Menurut Irwandi, kedatangan dirinya ke
KPK sendiri guna dimintai keterangannya dalam kasus korupsi di BPKS
Sabang. Dijelaskannya, pemanggilan dirinya oleh KPK untuk melengkapi
berkas pemeriksaan atas tersangka mantan Kepala BPKS, Ruslan Abdul Gani
atau RAG, yang telah ditahan dan ditetapkan tersangka oleh lembaga
tersebut.
Jadi begini, terang Irwandi, untuk kasus
dugaan korupsi pembangunan dermaga bongkar muat di Kota Sabang oleh
BPKS, KPK kan telah menetapkan Pak RAG sebagai tersangka.
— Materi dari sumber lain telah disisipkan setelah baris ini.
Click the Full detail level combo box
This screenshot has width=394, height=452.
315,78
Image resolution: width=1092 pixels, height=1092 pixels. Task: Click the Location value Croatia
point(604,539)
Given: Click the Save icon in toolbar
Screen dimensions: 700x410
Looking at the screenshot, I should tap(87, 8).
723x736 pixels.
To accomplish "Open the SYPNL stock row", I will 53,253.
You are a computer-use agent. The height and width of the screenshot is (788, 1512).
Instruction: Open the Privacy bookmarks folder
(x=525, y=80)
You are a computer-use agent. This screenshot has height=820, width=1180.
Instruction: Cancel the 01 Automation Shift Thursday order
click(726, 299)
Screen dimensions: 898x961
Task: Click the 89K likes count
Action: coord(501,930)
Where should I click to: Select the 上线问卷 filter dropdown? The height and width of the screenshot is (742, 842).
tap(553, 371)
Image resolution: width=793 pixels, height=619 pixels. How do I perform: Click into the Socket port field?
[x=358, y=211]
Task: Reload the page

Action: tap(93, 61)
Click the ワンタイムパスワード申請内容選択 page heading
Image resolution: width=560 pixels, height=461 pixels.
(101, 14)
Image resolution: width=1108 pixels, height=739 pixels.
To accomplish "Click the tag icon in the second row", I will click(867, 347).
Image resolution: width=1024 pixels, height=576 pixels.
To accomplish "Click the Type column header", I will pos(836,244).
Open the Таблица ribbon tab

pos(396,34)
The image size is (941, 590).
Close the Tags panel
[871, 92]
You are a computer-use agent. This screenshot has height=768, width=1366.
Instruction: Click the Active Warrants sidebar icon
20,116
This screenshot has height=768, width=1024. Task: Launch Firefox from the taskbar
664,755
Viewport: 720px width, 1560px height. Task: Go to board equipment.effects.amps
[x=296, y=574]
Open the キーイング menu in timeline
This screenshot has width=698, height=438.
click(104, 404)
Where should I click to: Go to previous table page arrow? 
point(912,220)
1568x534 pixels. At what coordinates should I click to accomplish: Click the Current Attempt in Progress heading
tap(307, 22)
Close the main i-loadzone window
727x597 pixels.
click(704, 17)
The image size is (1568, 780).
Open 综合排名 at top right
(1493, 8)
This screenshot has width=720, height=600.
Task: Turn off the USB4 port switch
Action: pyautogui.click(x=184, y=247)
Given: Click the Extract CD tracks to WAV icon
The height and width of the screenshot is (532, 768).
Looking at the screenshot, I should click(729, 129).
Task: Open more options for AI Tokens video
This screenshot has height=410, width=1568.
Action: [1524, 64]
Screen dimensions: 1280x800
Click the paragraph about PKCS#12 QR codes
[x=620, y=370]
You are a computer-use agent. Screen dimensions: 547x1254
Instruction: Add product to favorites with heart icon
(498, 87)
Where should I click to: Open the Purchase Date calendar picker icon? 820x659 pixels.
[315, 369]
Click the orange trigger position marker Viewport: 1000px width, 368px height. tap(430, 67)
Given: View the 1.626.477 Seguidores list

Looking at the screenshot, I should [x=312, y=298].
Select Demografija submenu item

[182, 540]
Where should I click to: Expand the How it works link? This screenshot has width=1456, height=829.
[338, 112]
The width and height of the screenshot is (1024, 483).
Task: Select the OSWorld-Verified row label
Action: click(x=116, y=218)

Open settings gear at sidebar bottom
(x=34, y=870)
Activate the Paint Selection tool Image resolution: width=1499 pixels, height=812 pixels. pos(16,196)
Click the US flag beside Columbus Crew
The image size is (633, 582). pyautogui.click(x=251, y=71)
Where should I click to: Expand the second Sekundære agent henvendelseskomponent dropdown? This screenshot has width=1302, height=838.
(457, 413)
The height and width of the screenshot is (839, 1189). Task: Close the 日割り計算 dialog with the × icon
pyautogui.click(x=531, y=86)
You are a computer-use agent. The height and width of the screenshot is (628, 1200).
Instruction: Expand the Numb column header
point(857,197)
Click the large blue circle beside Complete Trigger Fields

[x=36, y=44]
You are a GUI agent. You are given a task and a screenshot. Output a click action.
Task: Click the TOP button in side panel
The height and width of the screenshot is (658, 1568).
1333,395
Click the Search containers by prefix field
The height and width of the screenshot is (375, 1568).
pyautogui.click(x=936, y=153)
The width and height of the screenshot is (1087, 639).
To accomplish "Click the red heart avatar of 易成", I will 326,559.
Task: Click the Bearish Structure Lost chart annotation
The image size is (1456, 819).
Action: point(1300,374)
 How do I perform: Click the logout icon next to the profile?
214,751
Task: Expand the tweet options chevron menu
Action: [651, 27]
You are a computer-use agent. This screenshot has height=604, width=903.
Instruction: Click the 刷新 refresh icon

Dan, saat ini
lembaga tersebut ingin melengkapi berkas guna diajukan ke Pengadilan.
“Nah kedatangan saya ke KPK itu, guna melengkapi berkas RAG sebelum
dilimpah ke pengadilan,” terangnya.
Lanjut Irwandi, di hadapan penyidik KPK,
dirinya juga menjelaskan perihal apa yang ia ketahui tentang kasus yang
menimpa RAG, dan juga pihak penyidik menanyakan apakah ia kenal dengan
tersangka. “Saya ditanya apa kenal Pak Ruslan Abdul Gani. Ya, saya jawab
kenal baik,” ucapnya.
Kepada penyidik, Irwandi juga
menerangkan alasan mengapa mengangkat RAG sebagai Kepala BPKS Sabang.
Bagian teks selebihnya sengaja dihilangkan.